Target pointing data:
— Begin —
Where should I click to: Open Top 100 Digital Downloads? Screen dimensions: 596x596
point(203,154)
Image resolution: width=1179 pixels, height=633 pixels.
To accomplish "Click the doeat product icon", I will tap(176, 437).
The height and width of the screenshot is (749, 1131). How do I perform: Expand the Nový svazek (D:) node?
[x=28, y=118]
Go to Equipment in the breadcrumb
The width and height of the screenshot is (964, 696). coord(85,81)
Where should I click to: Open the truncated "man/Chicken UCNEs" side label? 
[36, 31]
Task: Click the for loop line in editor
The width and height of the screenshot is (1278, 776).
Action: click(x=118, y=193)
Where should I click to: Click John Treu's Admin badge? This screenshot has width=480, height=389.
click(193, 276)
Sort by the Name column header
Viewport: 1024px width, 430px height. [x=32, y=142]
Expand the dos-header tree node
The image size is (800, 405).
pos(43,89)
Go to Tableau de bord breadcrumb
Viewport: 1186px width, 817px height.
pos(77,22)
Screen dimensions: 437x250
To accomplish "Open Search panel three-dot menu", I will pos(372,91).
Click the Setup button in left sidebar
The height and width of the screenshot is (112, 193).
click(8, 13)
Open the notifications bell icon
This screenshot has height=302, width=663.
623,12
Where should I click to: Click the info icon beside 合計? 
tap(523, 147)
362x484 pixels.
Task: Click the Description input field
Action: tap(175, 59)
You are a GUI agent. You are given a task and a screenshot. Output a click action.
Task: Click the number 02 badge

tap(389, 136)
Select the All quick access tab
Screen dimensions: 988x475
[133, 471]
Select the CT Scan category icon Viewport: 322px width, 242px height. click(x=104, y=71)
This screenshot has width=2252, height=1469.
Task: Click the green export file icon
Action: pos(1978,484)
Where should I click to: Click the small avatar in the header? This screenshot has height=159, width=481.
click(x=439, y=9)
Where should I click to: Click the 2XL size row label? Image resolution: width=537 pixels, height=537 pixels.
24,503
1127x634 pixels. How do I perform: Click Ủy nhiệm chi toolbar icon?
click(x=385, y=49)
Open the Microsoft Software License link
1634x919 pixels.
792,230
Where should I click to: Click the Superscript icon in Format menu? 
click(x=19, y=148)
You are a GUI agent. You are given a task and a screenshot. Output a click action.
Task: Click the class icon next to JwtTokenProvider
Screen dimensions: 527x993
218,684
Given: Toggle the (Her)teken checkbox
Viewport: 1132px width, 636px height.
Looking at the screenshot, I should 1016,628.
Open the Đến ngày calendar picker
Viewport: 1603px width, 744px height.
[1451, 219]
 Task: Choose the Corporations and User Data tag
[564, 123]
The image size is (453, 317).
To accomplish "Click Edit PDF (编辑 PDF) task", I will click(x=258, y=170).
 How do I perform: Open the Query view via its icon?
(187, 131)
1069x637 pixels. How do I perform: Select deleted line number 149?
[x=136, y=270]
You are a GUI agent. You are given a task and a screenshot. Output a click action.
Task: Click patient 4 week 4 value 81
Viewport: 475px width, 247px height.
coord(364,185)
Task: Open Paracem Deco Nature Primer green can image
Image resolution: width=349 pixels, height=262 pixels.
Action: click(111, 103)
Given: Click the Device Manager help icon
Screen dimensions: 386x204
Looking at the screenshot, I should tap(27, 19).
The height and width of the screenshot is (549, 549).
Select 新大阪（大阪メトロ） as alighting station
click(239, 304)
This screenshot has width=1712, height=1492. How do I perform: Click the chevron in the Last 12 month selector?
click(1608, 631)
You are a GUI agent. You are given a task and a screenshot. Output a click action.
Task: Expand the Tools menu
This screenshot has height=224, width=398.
— End —
Convert the lines above into a JSON list of strings, one string per line and blank lines omitted, starting with the first line and stopping after the line that contains "click(x=19, y=148)".

[
  "Where should I click to: Open Top 100 Digital Downloads? Screen dimensions: 596x596",
  "point(203,154)",
  "Image resolution: width=1179 pixels, height=633 pixels.",
  "To accomplish \"Click the doeat product icon\", I will tap(176, 437).",
  "The height and width of the screenshot is (749, 1131). How do I perform: Expand the Nový svazek (D:) node?",
  "[x=28, y=118]",
  "Go to Equipment in the breadcrumb",
  "The width and height of the screenshot is (964, 696). coord(85,81)",
  "Where should I click to: Open the truncated \"man/Chicken UCNEs\" side label? ",
  "[36, 31]",
  "Task: Click the for loop line in editor",
  "The width and height of the screenshot is (1278, 776).",
  "Action: click(x=118, y=193)",
  "Where should I click to: Click John Treu's Admin badge? This screenshot has width=480, height=389.",
  "click(193, 276)",
  "Sort by the Name column header",
  "Viewport: 1024px width, 430px height. [x=32, y=142]",
  "Expand the dos-header tree node",
  "The image size is (800, 405).",
  "pos(43,89)",
  "Go to Tableau de bord breadcrumb",
  "Viewport: 1186px width, 817px height.",
  "pos(77,22)",
  "Screen dimensions: 437x250",
  "To accomplish \"Open Search panel three-dot menu\", I will pos(372,91).",
  "Click the Setup button in left sidebar",
  "The height and width of the screenshot is (112, 193).",
  "click(8, 13)",
  "Open the notifications bell icon",
  "This screenshot has height=302, width=663.",
  "623,12",
  "Where should I click to: Click the info icon beside 合計? ",
  "tap(523, 147)",
  "362x484 pixels.",
  "Task: Click the Description input field",
  "Action: tap(175, 59)",
  "You are a GUI agent. You are given a task and a screenshot. Output a click action.",
  "Task: Click the number 02 badge",
  "tap(389, 136)",
  "Select the All quick access tab",
  "Screen dimensions: 988x475",
  "[133, 471]",
  "Select the CT Scan category icon Viewport: 322px width, 242px height. click(x=104, y=71)",
  "This screenshot has width=2252, height=1469.",
  "Task: Click the green export file icon",
  "Action: pos(1978,484)",
  "Where should I click to: Click the small avatar in the header? This screenshot has height=159, width=481.",
  "click(x=439, y=9)",
  "Where should I click to: Click the 2XL size row label? Image resolution: width=537 pixels, height=537 pixels.",
  "24,503",
  "1127x634 pixels. How do I perform: Click Ủy nhiệm chi toolbar icon?",
  "click(x=385, y=49)",
  "Open the Microsoft Software License link",
  "1634x919 pixels.",
  "792,230",
  "Where should I click to: Click the Superscript icon in Format menu? ",
  "click(x=19, y=148)"
]